Since it is the rainy season, and these are no ordinary rains, you always are caught in a downpour. The sight of a rain storm rolling in always enthralls me. The colors - green luscious forest, red dirt road, the blue sky, and black clouds rolling in with immense speed - is quite the sight to see. Although I am no professional photographer, I tried to capture some of the intense beauty with my simple yet trusty Canon Powershot.

The clouds roll in...

What you see on the right is a small hamlet, three huts bordered by plantain and coconut trees. I asked our driver to stop in the middle of the track so I can marvel at the beauty of nature. I started taking pictures and a man came out of one of the huts to see what we were doing. After some more picture taking, we resumed our bumpy journey.

The dark sky and darker road

As we pass through more forest and start driving through the heavy downpour, we are greeted with various sounds from the forest, people running to their huts to avoid the rain, and, my most favorite of all, the smell of  earth when it receives rain. After about an hour of driving, we finally get past the rain, and start watching for the huge puddles on the road. It is a good thing we have the trust Land Cruiser, you cannot do this drive with many SUVs.

One of the things you have to be cautious of this rain is the huge puddles that form in the road. It is difficult to  avoid and gauge the depth of these puddles, which leads to many accidents. These are no ordinary puddles, they can swallow half of your car easily. We witnessed one such accident. A semi-truck that got stuck in one such puddle because it was too deep. The semi kinda nosedived in to one puddle while avoiding another puddle. Luckily there were no casualties, just a semi stuck on the road. This does not bode well for us, because you cannot take a diversion.


Now, you may wonder why there is a big semi in the middle of the rain forest? It is because one of the largest iron ore mines in Africa is located near the Liberia-Guinea border, in a town called Yekepa. You have to pass through the rain forest to reach Yekepa. Arcelor Mittal has a huge mining operation going on in Yekepa, and this particular truck was delivering some supplies to the mine.

We got out of our SUV, walked around to see if there is any clearing on the side of the road and decided to take a chance with off-roading. There is no way we are staying stuck in the forest behind this semi, while it is getting dark. Look at my boss and our driver surveying the terrain.
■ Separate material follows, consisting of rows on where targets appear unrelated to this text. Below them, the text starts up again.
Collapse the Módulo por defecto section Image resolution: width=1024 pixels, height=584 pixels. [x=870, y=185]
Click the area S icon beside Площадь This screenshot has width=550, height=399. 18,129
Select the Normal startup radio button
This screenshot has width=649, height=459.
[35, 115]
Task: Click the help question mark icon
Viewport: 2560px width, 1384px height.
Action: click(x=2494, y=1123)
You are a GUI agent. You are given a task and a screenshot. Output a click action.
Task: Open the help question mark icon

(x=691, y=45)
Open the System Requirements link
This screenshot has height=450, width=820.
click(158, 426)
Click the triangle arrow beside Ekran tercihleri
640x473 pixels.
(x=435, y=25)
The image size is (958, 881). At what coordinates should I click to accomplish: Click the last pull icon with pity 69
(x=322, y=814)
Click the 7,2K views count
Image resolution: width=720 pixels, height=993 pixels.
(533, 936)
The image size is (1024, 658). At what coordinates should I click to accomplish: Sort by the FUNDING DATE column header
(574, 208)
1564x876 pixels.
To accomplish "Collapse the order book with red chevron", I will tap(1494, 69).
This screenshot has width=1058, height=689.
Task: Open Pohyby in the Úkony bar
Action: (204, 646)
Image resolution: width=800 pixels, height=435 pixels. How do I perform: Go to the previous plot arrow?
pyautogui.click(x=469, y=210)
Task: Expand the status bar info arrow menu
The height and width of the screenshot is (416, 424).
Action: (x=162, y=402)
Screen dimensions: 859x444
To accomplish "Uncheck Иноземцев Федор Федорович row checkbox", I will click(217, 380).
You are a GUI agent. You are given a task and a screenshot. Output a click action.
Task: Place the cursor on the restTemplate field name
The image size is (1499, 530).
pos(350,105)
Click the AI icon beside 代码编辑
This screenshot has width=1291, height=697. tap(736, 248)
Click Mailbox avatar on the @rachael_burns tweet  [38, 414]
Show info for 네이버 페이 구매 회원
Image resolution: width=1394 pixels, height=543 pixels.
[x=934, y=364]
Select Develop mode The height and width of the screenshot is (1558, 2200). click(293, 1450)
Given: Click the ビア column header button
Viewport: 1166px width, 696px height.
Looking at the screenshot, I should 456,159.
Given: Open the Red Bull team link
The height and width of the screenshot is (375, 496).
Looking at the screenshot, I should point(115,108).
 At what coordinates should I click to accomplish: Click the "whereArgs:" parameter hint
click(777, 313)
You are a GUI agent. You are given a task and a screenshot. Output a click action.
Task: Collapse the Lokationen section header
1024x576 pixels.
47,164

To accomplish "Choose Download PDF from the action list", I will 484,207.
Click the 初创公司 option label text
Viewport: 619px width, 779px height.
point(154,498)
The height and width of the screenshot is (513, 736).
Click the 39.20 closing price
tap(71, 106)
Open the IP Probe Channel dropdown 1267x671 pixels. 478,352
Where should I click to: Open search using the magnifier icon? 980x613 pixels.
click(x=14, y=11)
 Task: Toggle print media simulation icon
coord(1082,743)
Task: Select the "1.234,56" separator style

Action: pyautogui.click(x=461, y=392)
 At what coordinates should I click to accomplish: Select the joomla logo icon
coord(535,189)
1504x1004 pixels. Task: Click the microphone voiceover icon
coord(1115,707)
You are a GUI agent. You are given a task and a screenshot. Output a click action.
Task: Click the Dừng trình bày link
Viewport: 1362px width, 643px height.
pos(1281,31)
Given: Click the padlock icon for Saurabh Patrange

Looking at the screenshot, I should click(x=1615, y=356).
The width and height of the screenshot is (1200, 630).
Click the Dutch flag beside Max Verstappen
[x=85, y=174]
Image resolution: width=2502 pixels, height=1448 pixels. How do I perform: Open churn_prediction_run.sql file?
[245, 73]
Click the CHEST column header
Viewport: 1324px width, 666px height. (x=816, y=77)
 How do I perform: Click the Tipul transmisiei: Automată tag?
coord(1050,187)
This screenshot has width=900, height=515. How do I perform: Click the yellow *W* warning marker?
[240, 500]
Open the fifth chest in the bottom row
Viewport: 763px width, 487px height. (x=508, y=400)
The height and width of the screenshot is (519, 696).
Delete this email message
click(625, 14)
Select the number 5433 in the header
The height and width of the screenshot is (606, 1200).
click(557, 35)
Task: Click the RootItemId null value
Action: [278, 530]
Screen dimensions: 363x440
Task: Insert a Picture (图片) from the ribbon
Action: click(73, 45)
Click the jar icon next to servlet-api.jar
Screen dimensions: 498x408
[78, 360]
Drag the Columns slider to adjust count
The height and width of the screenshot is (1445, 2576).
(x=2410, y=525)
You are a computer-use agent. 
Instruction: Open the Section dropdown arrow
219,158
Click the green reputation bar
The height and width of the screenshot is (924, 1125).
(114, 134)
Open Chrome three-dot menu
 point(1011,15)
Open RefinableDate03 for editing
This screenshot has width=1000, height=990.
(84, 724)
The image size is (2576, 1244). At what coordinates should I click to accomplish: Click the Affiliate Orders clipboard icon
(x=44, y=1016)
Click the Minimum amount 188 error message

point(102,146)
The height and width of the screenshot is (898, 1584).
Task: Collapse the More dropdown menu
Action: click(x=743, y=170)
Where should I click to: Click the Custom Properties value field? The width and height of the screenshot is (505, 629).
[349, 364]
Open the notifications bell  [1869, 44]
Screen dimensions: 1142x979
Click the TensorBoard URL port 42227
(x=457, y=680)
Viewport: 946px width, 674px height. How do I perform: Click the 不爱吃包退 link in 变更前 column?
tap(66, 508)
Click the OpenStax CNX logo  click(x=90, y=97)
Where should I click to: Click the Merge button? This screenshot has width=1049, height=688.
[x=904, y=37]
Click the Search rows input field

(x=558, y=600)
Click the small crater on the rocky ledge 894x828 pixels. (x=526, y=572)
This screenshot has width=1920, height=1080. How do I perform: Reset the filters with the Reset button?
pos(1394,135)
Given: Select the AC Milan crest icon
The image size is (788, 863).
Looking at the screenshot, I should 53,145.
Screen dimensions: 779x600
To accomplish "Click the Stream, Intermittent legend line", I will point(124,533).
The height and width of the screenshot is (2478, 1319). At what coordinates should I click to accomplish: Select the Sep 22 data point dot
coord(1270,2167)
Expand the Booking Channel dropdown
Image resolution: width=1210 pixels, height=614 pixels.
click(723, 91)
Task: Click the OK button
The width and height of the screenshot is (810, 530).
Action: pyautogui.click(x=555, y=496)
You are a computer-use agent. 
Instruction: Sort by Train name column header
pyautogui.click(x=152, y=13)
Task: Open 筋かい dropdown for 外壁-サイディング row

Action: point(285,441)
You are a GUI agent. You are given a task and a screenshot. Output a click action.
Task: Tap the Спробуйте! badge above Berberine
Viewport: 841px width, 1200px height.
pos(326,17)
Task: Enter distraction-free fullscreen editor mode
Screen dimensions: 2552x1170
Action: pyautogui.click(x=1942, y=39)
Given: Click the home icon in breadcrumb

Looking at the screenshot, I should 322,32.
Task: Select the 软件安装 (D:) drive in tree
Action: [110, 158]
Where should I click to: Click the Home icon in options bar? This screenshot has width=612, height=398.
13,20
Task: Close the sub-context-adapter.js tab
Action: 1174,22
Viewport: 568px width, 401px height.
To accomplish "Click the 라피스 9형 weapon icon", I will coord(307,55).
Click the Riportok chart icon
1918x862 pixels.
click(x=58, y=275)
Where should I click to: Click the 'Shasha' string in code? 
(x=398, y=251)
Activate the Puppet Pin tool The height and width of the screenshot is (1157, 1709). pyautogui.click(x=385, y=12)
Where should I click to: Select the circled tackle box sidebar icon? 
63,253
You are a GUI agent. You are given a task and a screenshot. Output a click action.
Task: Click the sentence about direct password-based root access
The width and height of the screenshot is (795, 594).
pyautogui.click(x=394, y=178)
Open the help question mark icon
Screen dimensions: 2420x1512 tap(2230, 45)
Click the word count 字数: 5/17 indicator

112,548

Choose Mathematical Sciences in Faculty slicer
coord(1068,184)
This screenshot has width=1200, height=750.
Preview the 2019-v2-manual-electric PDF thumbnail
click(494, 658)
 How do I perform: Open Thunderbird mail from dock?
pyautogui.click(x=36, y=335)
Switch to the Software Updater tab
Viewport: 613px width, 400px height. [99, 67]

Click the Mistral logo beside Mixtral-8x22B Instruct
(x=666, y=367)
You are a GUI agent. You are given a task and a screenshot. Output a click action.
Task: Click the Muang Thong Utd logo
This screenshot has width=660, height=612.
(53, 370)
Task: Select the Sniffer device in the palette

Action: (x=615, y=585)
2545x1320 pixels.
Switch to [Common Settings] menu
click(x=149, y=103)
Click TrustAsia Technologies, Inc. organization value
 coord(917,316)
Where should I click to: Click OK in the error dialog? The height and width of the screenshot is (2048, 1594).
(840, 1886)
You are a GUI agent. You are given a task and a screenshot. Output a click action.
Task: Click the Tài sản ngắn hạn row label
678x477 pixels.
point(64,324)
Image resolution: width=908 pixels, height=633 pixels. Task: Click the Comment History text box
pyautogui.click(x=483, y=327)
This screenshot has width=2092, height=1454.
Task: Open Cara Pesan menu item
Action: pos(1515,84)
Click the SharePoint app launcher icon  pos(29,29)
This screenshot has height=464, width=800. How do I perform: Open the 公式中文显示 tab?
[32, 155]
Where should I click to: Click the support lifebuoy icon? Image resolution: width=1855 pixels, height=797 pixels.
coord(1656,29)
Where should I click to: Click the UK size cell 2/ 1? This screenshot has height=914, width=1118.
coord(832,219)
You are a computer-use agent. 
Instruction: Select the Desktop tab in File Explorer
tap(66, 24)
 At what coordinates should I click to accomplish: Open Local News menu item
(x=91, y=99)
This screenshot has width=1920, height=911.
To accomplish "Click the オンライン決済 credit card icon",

My boss and driver surveying the terrain before deciding if we can off-road

My boss drove Land Cruisers in the rain forests of Cameroon 30 years ago, while volunteering as a physician in the jungles of Cameroon and Congo. He has worked extensively in Africa and he has a great knowledge of the terrain. With his and our trusty driver's skills, we were able to get out of this road block. Look at our intern waiting patiently and watching the scene.

Heather waits patiently while enjoying the scenery

That's our trusty Land Cruiser, by the way. Almost all international donors and NGOs working in Liberia have white vehicles. The rhino horn looking thing in front of the car is for our satellite phone, if we get stuck in the jungle and need the American government to come get us :) After some maneuvering, we were able to get on the road and resume our journey. We got out to see the accident from the front and it looked like this...

The accident from the front

Well, that crash could have easily been us. But we have skilled drivers, so I rarely get worried about driving through the rain forest. Just look at that lush greenery on either sides of the road. Stunning!

We go on with our journey and arrived at Sanniquellie safely. Finished work in two days and came back to Monrovia. I bought a big bag of palm nuts for Isaiah on the way back home. He is one happy bird!


  1. I love the photos - that is quite a truck!

  2. aww.. wish i could go out to the bush as well. rather, i'm stuck behind a desk in monrovia pushing pen against paper (or tapping on a keyboard, if u insist on being that literal). ah! so near, yet so far...

    1. Perhaps you can teach people in the bush to use a computer? That will give you a reason to travel to the bush :)
      I like your blog. Nice pictures!